Changes to the ACT

ACT Changes, Changes to ACT, ACT Testing
A piece out today in The New York Times about the forthcoming ACT changes doesn’t drive home the point strongly enough that ACT — we would argue — announced these changes to improve their bottom line.

Changes are coming to the ACT…and soon. Beginning in September 2020, test-takers will have the option of retaking only certain sections of the exam. So if a student scores a perfect Science score on the first setting, she need not take that Science section again when she sits to retake the exam in the hope of boosting her other subscores. Instead, she can focus her time and energies on only the scores that she wants to boost without having to worry about getting a lower score in a section she already aced. Of course, ACT’s PR spin is that this new change will decrease stress on test-takers. After all, who wants to worry about maintaining a score in a section that was aced on a previous administration. But, of course, our savvy readers know that it’s highly unlikely ACT announced these new changes to decrease stress on test-takers. No, no. It’s our opinion that ACT announced their most recent changes for selfish purposes: in the hope of increasing their market-share against their longtime rival and the maker of the SAT, College Board.

College Board Recently Announced Changes that Were Panned, Then Reversed

As our readers surely remember, College Board announced some changes to their SAT some months ago — changes we loudly opposed from atop our soapbox in college admissions. Remember the SAT Adversity Score? Or did our readers already forget about it? It was a shortsighted, newly announced change to the SAT proposed by College Board that was eliminated not long after it was first announced. College Board bent to criticism and we were proud to lead the charge against the SAT Adversity Score.

We Won’t Call for ACT to Reverse Their Newly Announced Changes

So we imagine our readers might be wondering: Ivy Coach, will you lead the charge against the newly announced ACT changes? No, we won’t. We agree with ACT that allowing students to sit for only the sections they wish to test for — and prep for — will lead to overall less stress. And we are all for making the highly selective college admissions process less stressful for all. After all, the core objective of our college admissions blog is to demystify the college admissions process by telling it like it is and debunking commonly held misconceptions that only serve to make the process more convoluted and stressful.

But ACT’s Motive is Increasing Revenue, Not Decreasing Stress

But let’s be clear: ACT hasn’t fooled us for a second that it’s motive in allowing students to retest for certain sections instead of retesting for the whole exam was to make the process less stressful. Nor do we believe ACT’s argument that it announced these changes to make the exam more cost effective. While ACT has claimed that testing for only certain sections of the exam will be less expensive than testing for the whole exam, if ACT was really going to make the certain sections only retesting option significantly cheaper, the organization would have announced those new fees with the change. Instead, they’ll release those fees at a later date — likely when they think we won’t notice. Do they really think we buy that they haven’t yet decided on a price for these sections? Please. Rest assured, ACT: we will notice and we will report on the certain sections only fees.

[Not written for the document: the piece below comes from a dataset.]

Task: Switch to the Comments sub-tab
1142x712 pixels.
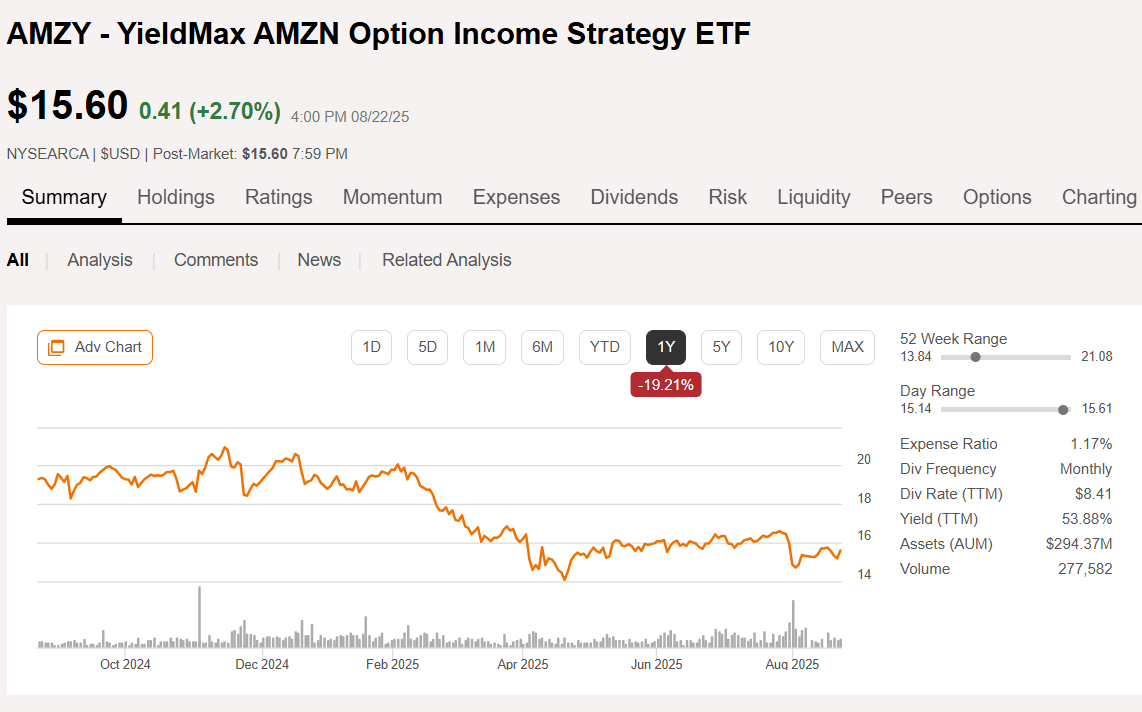Action: 215,259
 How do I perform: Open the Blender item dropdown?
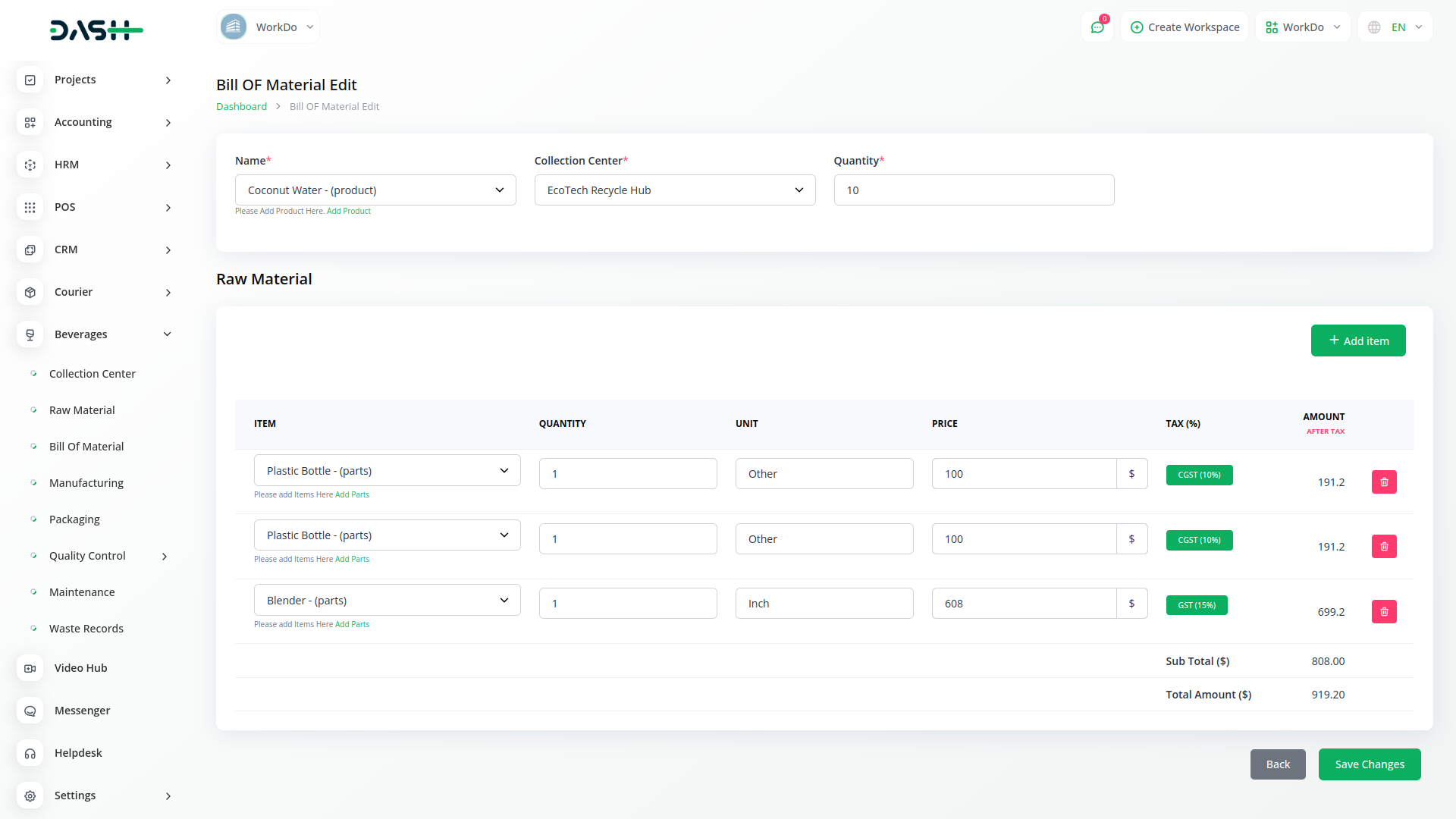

These Changes Will Likely Improve ACT’s Bottom Line

Because even if the certain sections only fee is less expensive than retesting for the whole exam, we anticipate that more students are now going to be retesting. Students who were previously overwhelmed with the thought of having to take the whole test all over again will now find it within themselves to take that one section or those two sections over again to boost their subscore. And that will lead to more dollars for ACT, even if the cost for the exams is lower. So, no, we don’t believe for a second that ACT made this change to decrease anxiety among test-takers. We believe it was a business decision to gain marketshare in the decades-long war between ACT and College Board.